Since the first Pulitzer Prize in Music was first awarded in 1943, thirty-four of the seventy-eight prizes have been awarded to Academy Fellows or Residents, a fact that illustrates the outsized impact the American Academy in Rome has on new music in the United States. It was fitting, then, that the Academy’s annual Janet and Arthur Ross Rome Prize Ceremony on April 25 honored the newest prize winners while also paying tribute to decades of music by AAR-affiliated composers, from Roger Sessions (1931 Fellow) and Ulysses Kay (1952 Fellow) to Anthony Cheung (2013 Fellow) and Courtney Bryan (2020 Fellow).
There was another reason for this spotlight on musical composition. The Academy’s Rome Prize Ceremony took place a full century—almost to the day—from a benefit concert for AAR at Carnegie Hall, during which George Gershwin’s Rhapsody in Blue had its debut in that room. Since then, many icons of American music have passed through the Academy, including Samuel Barber (1937 Fellow), Aaron Copland (1951 Resident), and Elliott Carter (1954 Fellow). Slowly, but surely, the Academy became more representative of the US, with female composers and composers of color receiving long-overdue recognition. And the discipline of music composition itself shifted and deepened in exciting new ways, including, for example, experimentation with electronic equipment, instruments, and synthesizers.
The magic ingredient was the composer and musicologist George Lewis (2010 Resident), who served as musical advisor of the concert. He thoughtfully curated a selection of music that showed off the rich diversity—both formally and historically—of Fellows and Residents in musical composition, enlisting the unsurpassed talents of performers from the International Contemporary Ensemble, of which Lewis is artistic director, to realize it.
The accomplished flautist Alice Teyssier kicked off the musical program with Prelude for solo flute by Kay, who was the Academy’s first Black Rome Prize winner in any category. After that, Teyssier (this time as soprano) and Erika Dohi (piano) performed the second movement of On Loving by Sheila Silver (1979 Fellow), the first female Rome Prize Fellow in musical composition, which is set to a sonnet by Edna St. Vincent Millay.
Following this, Cory Smythe performed Sessions’s piano solo From My Diary, which was likely composed during his time at the Academy. Next, Ten Thousand Blooms, the energetic second movement of Shih-Hui Chen (2000 Fellow)’s Fantasia on a Theme of Plum Blossom, stirred the audience with Smythe on piano and Joshua Rubin on clarinet. The music draws inspiration from a melody in Nan-Kuan, a traditional style of southern Chinese/Taiwanese music, that dates to as early as 500 CE.

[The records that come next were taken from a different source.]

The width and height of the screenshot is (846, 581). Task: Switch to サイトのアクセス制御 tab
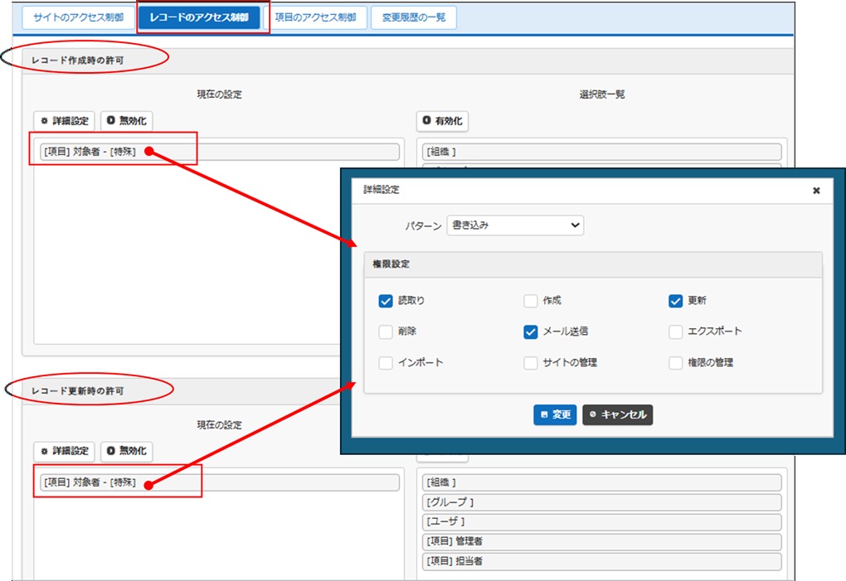click(x=77, y=18)
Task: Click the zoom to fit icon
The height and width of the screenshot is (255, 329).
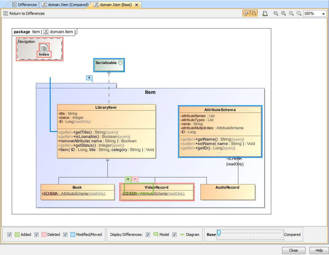Action: pos(284,13)
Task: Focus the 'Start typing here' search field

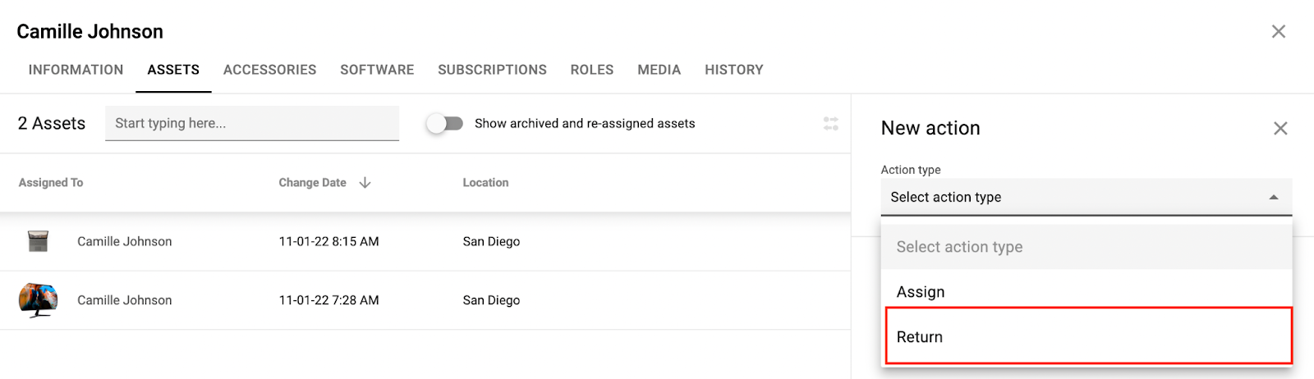Action: click(252, 123)
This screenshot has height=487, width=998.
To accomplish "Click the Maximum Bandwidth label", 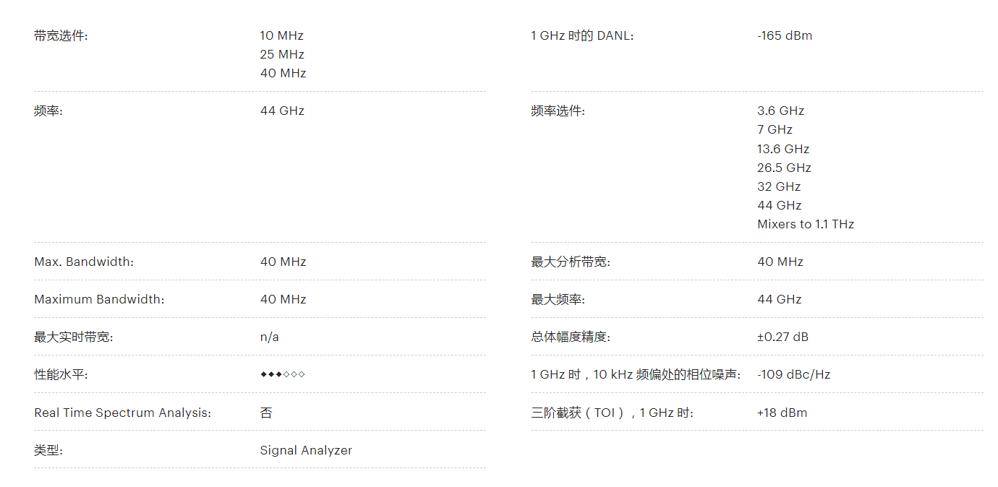I will tap(99, 299).
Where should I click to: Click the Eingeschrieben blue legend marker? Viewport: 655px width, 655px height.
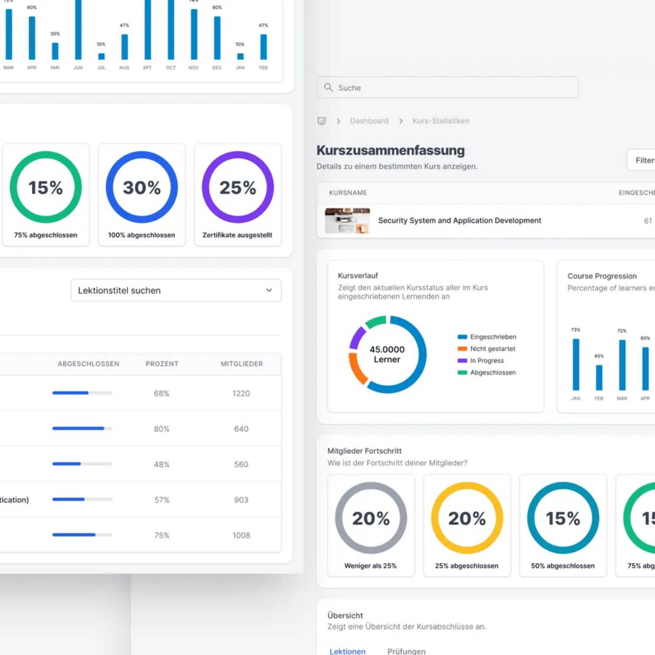pos(462,337)
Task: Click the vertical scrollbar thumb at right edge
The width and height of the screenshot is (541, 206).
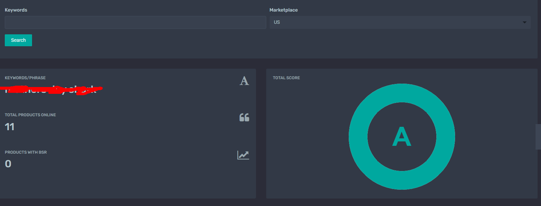Action: (x=538, y=137)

Bryan’s beautiful quartet In the Heart of God, for flute (Teyssier), clarinet (Rubin), violin (Michelle Ross), and cello (Mariel Roberts), followed; its more traditional style contrasted with the more experimental pieces in the program. Mouthpiece II by Erin Gee (2008 Fellow), performed next by Teyssier, was perhaps the most experimental of all of them: a nonsemantic vocal work in which the singer’s voice took on miraculous new timbres and qualities, more like those of an instrument than a human voice. (“How on earth do you score it?” one audience member wondered.)
David Sanford’s Seventh Avenue Kaddish, a cello piece written by our 2003 Fellow in the aftermath of the September 11 attack (performed by Roberts), provided a haunting counterpoint to the humor and surprise of Gee’s work. Cheung’s Bagatelles, a quintet with piano (Dohi), two violins (Ross and Pala Garcia), viola (Kyle Armbrust), and cello (Roberts), offered a complex and layered series of melodies that, like Rhapsody, seemed influenced by the improvisational style of jazz music. Four of the composers—Chen, Gee, Sanford, and Cheung—were not only in the program but also in the audience and stood to be recognized. It is not every day that you sit in the same audience with the composers whose music you are hearing!
Of course, to complete the evening, the audience was treated to Impressions on Rhapsody in Blue, created for the occasion by Rubin on bass clarinet and Smythe at the piano. With exaggerated glissandos, the familiar melodies of Rhapsody began to slowly take shape, as if through a fog. It was a Rhapsody reimagined for our time.
The idea to expand the annual Rome Prize Ceremony to include a full concert that would mark the 1924 benefit was nearly two years in the making. “I was reading Martin Brody’s wonderful history of music at the American Academy in Rome and noticed that the centennial of the original benefit concert would take place at exactly the time of year we have our Rome Prize ceremony, and it seemed too good of an opportunity to pass by,” said Andrew Mitchell, the Academy’s director of communications.
Instrumental to the evening’s success were the members of the concert’s committee, starting with Brody (2002 Resident), Nico Muhly (2018 Resident), and David Lang, (1991 Fellow, 2017 Resident), who lent their advice on how the evening could best represent the Academy. The committee also generously donated to support music and fellowships at the Academy, allowing last week’s event, like the one a hundred years earlier, to raise funds for the Academy. We were humbled by this generous display of support.
The Rome Prize is among the most sought-after fellowships of its kind. This is especially true of the handful of fellowships in musical composition that AAR awards every year. Last Thursday’s performance only raised expectations that the next century of music at the Academy will be as influential as the first. As Lewis stated in his program notes, “I’d like to suggest this [concert] constitutes a most variegated imagining of what a year in Rome with America’s finest scholars and artists might sound like. I hope you enjoy these fruits of the Academy’s world.”